I worked in a factory where we were almost on top of each other. They say that people get can get sick from the same person at different times. E.g. Amy could come in with it on Monday, give it to you and Joe and Joe could actually get sick before Amy, and then you after Joe so Joe might think he gave it to you when he actually caught it from the person who was sick. Just let him know what you have and that it's been going around and that he should get checked.

People get sick at work and you shouldn't worry about it.


Even if they have strep, it is quite plausible they caught it from someone else: if you have an infectious disease, that means it is spreading in your community. Everyone in your community is likely to get exposed to someone with it in a window of time surrounding when you get sick.

So rather than apologize, I'd focus on the warning. If your workspace is small or the people you worked with tiny, you could send an email about how what looked like allergies or a cold turned out to be strep and laid you flat for a week -- and if other people come down with flu like symptoms, they might want to talk to a doctor about antibiotics.

Such an email wouldn't be aimed specifically at that person, or even refer to their illness. Just everyone who works adjacent to you. And it wouldn't be apologetic, just informative.


This depends a lot on what is customary in your locale. With the caveat that I am Canadian and this is what is customary in my locale, here is my response:

I think you're overthinking this. People give diseases to others at work all the time. It happens. You did your best to let everyone know not to come close to you and so on. The rest is not your fault. I wouldn't even send a message, except maybe to say "Hey Joe, I heard you're feeling under the weather, I hope you feel better soon".

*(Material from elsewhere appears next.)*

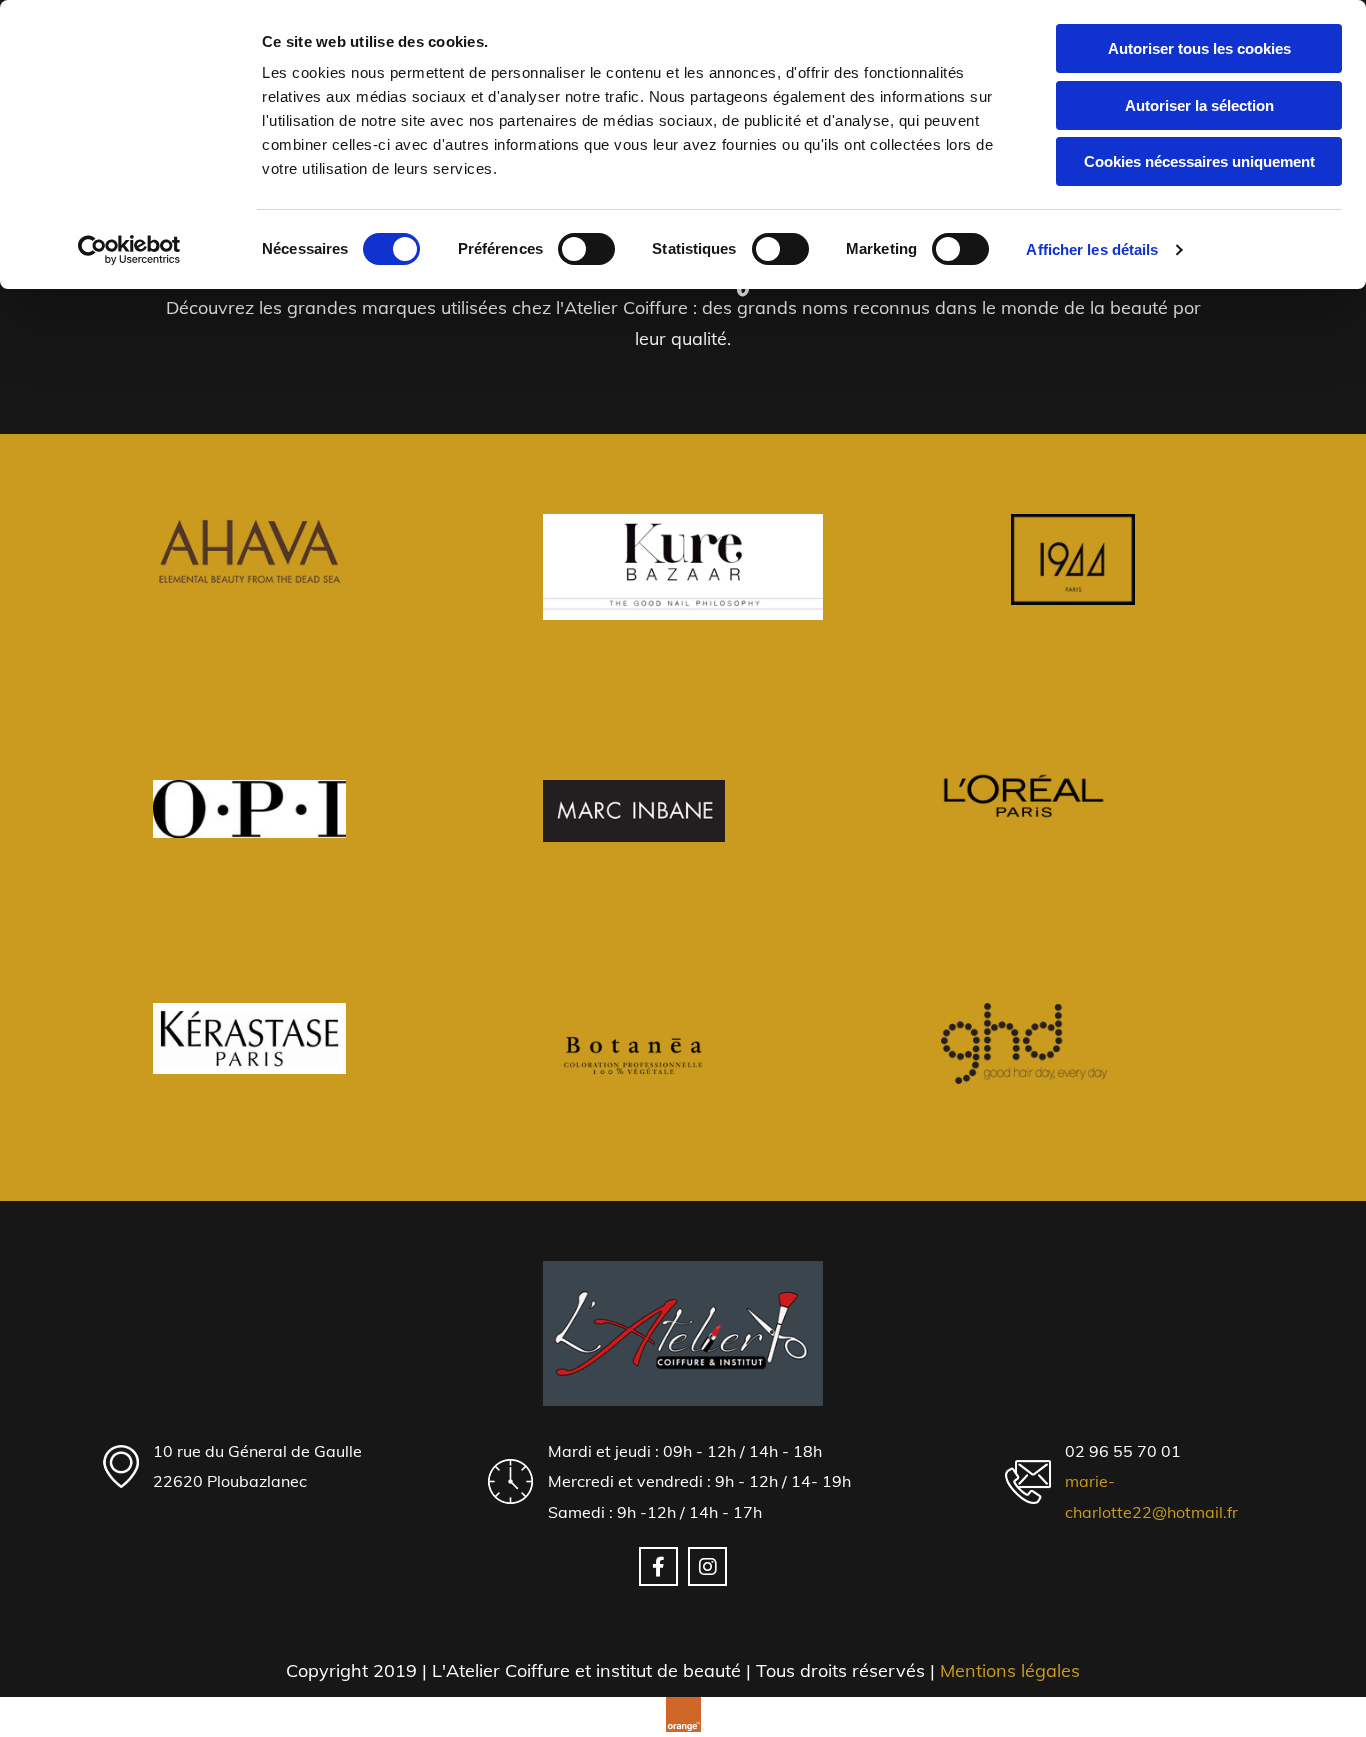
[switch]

In many countries, we have things called "sick days", which are days not counted as our vacation allowance that we can use to stay home in case we are sick. Some locales (presumably yours included) do not have such a system. This situation is one of the benefits of such a system; if you are sick and come to work anyway then you pass on your sickness and everyone else gets sick. Conversely if you stay home when you are sick then you feel better faster and also nobody in the office gets sick. If you have authority in the office you may want to consider suggesting or implementing such a system, because you have seen first hand the benefits.

As far as letting your coworker know he has strep, that's not your business. You're not a doctor so step off. He will go see a doctor and his doctor will tell him what he has and prescribe the appropriate medication. It's neither your business nor your responsibility, and this part imo is regardless of locale.

  • 4
    Sorry, I'm not quite sure where you got the impression that I was telling my coworker he had strep--I am not even certain he has the same thing as me. I only mentioned informing him that that's what I was diagnosed with so he could make his own decisions. Since strep and the flu have very similar symptoms, people in the US often won't go to the doctor, since there's not much they can do for a viral infection.
    – Roug
    Commented Sep 9, 2019 at 17:42
  • It's heavily insinuated, if you say "I had strep" and "you may have gotten sick due to interacting with me" that "you have strep". I would hope your employer enrolls your coworker in a health insurance plan, or at least that you are covered under Obamacare, and going to the doctor to get checked out should not be a huge financial burden.